Our key findings across all the areas we inspected were as follows:

  • Staff understood and fulfilled their responsibilities to raise concerns and report incidents and near misses. Opportunities for learning from internal incidents were maximised.
  • Some risks to patients who used services were assessed and managed. However, not all reasonable steps were taken to assess and mitigate risks in relation to receiving and responding to patient safety alerts, Disclosure and Barring Checks, tracking and storing blank prescriptions, and maintenance and record keeping for the premises.
  • Staff assessed patients’ needs and delivered care in line with current evidence based guidance. However, not all staff had received training updates in a timely fashion.
  • Exception reporting rates were relatively high for heart failure and osteoporosis compared to CCG and national averages. The practice had taken a number of measures to try and reduce exception reporting rates.
  • Patients said they were treated with compassion, dignity and respect and they were involved in their care and decisions about their treatment.
  • Information about services and how to complain was available and easy to understand.
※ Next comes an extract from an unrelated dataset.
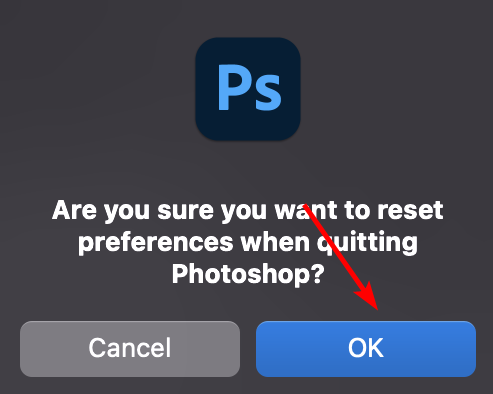Click the reset preferences confirmation message
This screenshot has height=394, width=493.
[x=248, y=242]
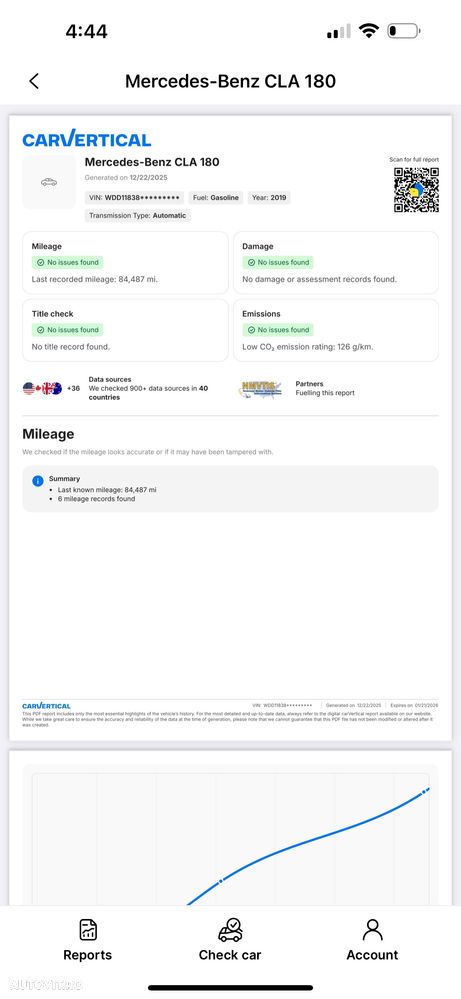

Improvements were made to the quality of care as a result of complaints and concerns.
  • The practice had good facilities and was well equipped to treat patients and meet their needs.
  • There was a clear leadership structure and staff felt supported by management. The practice proactively sought feedback from staff and patients, which it acted on.
  • The provider was aware of and complied with the requirements of the duty of candour.

We saw an area of outstanding practice:

  • The practice had developed a comprehensive strategy to further identify and improve outcomes for patients with dementia. The practice provided dementia screening, referrals to other services, and information about support organisations. The practice had conducted 335 dementia assessments since April 2016 and this resulted in 72 diagnoses of dementia. One GP and a member of reception staff were dementia champions and they had developed information packs for patients with dementia and their families. The practice had provided staff with training about dementia and identified and implemented measures to ensure the practice and environment were more dementia friendly. QOF figures for 2015 to 2016 showed that 94% of patients diagnosed with dementia had their care reviewed in a face to face meeting in the last 12 months, which is higher than the CCG average of 85% and national average of 84%.

The areas where the provider must make improvement are:

  • Complete required actions identified in the fire risk assessment, such as undertaking and documenting an electrical installation check for both premises.
  • Ensure that appropriate building checks and maintenance are undertaken and documented for both premises to include gas safety checks.

The areas where the provider should make improvement are:

  • Ensure staff receive DBS checks appropriate to their role or that appropriate assessments are undertaken to determine whether these are required and to identify and mitigate risks.
  • Ensure that there are adequate systems for receiving and actioning all patient safety alerts.
  • Embed systems to ensure that the location of all blank prescriptions is comprehensively tracked and that all blank prescriptions are stored securely.